Peut-on expliquer l’incompréhensible ? Existe-t-il une
vérité ou autant de vérités que de témoins directs ou indirects ? Telles
sont les deux questions centrales qui sous-tendent le deuxième roman de
l’écrivain et journaliste indien Manu Joseph.
Unni est un adolescent de dix-sept ans qui semble promis au
bonheur. Intelligent, charmeur, il réalise des BD’s étonnantes et puissantes
qui font l’admiration de ses camarades comme de ses professeurs. « Vous
n’échapperez pas au bonheur » est une formule qu’il utilise fréquemment.

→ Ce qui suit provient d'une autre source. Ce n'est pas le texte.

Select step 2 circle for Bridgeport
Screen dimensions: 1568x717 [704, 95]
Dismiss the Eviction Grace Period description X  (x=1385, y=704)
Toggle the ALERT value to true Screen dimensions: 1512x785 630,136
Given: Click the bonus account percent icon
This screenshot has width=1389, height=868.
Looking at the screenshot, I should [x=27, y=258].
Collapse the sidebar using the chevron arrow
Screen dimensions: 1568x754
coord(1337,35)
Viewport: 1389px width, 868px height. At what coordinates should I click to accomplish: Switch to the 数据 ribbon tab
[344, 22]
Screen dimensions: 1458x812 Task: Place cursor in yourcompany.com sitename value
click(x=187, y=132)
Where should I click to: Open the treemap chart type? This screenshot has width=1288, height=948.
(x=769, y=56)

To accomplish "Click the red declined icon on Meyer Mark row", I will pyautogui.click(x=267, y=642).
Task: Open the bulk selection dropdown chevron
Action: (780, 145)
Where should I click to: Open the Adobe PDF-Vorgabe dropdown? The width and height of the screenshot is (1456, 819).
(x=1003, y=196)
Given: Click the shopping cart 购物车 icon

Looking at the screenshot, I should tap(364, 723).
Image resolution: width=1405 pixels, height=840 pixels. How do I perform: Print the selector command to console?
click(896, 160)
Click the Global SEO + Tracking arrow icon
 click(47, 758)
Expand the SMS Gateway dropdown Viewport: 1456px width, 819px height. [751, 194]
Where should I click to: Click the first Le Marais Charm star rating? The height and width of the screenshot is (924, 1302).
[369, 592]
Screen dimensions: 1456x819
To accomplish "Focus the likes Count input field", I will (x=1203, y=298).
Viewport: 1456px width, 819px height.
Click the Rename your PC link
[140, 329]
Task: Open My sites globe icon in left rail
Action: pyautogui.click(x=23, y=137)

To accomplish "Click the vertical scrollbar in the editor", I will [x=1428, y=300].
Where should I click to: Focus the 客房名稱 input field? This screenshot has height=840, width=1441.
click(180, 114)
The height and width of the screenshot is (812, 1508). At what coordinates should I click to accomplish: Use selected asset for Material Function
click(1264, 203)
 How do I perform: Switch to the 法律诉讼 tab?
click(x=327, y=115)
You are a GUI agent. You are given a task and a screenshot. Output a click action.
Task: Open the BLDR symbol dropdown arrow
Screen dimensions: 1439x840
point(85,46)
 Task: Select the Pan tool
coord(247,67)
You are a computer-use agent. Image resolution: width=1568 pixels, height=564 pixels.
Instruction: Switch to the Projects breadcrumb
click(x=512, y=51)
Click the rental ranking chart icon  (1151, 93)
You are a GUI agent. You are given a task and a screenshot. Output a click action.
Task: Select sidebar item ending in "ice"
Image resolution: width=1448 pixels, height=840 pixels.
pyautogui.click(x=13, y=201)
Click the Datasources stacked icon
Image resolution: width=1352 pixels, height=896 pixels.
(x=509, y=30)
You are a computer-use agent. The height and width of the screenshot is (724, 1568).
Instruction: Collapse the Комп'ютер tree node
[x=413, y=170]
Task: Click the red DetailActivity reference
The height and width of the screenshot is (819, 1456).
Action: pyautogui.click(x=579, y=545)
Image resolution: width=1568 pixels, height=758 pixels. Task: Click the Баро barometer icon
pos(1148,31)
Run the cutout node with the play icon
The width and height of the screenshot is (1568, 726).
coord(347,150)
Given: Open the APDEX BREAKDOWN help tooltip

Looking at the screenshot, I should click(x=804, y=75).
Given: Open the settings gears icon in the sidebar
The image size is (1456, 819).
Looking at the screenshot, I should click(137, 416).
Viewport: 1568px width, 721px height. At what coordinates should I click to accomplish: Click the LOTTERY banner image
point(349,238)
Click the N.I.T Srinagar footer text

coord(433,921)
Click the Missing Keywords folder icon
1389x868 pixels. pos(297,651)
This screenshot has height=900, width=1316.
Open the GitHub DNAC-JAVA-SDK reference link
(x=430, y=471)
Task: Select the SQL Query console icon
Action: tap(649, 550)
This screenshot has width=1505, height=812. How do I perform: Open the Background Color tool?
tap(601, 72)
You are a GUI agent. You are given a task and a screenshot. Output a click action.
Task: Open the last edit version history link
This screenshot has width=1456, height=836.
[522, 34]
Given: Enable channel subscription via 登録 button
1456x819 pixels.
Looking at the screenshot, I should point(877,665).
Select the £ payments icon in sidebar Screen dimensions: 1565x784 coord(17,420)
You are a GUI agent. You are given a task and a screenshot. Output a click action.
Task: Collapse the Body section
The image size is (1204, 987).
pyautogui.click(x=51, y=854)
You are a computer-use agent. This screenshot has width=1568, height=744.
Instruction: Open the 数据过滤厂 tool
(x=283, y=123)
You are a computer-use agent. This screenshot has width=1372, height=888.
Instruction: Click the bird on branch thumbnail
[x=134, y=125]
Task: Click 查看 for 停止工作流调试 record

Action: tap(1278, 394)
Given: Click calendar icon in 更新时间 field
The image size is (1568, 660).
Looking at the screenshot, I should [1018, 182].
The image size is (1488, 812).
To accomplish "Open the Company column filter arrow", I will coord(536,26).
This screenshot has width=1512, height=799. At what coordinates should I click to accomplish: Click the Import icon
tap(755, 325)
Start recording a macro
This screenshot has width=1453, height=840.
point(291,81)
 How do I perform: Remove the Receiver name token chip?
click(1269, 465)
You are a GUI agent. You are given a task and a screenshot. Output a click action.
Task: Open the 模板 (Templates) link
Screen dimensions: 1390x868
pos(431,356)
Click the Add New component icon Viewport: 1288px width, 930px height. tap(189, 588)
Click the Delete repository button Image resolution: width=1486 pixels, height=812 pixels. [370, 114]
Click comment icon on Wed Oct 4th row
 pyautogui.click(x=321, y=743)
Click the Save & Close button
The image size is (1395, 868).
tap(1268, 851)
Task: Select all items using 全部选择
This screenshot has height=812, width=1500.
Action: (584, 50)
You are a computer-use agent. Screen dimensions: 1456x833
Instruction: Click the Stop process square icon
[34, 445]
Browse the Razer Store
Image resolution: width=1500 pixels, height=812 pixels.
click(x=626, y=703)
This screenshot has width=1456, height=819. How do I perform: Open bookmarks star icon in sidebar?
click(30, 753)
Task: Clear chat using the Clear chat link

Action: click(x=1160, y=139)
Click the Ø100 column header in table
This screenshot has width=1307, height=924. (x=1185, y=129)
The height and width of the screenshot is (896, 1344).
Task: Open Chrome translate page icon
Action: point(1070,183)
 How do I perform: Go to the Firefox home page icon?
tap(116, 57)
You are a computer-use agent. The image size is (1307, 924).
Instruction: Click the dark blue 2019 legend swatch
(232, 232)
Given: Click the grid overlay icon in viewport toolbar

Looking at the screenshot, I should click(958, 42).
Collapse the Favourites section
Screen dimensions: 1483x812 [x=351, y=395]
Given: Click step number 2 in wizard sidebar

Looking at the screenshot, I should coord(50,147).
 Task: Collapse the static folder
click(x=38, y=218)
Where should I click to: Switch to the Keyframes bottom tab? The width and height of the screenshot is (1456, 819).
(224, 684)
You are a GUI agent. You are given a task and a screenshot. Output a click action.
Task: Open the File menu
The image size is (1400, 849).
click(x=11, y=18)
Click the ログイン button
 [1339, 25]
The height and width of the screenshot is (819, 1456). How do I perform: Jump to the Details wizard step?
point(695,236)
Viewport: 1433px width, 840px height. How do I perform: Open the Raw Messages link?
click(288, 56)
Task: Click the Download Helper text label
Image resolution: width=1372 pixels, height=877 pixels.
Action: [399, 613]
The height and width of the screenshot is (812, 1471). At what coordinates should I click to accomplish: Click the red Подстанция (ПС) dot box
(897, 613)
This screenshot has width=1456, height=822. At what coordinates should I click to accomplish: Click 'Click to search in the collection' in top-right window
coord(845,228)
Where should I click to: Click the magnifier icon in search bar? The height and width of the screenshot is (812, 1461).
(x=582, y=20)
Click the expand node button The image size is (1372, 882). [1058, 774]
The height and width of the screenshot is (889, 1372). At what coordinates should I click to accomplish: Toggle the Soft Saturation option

Et pourtant, un soir, sans crier gare, il saute depuis la terrasse de son
immeuble et se tue. Aucun mot, aucun message pour expliquer son geste fou.
Depuis trois ans, Ousep, son père, mène une enquête pour
tenter de comprendre l’inexplicable. Une enquête un temps abandonnée et qu’il
relance de façon effrénée depuis qu’il a pris connaissance d’un nouvel élément.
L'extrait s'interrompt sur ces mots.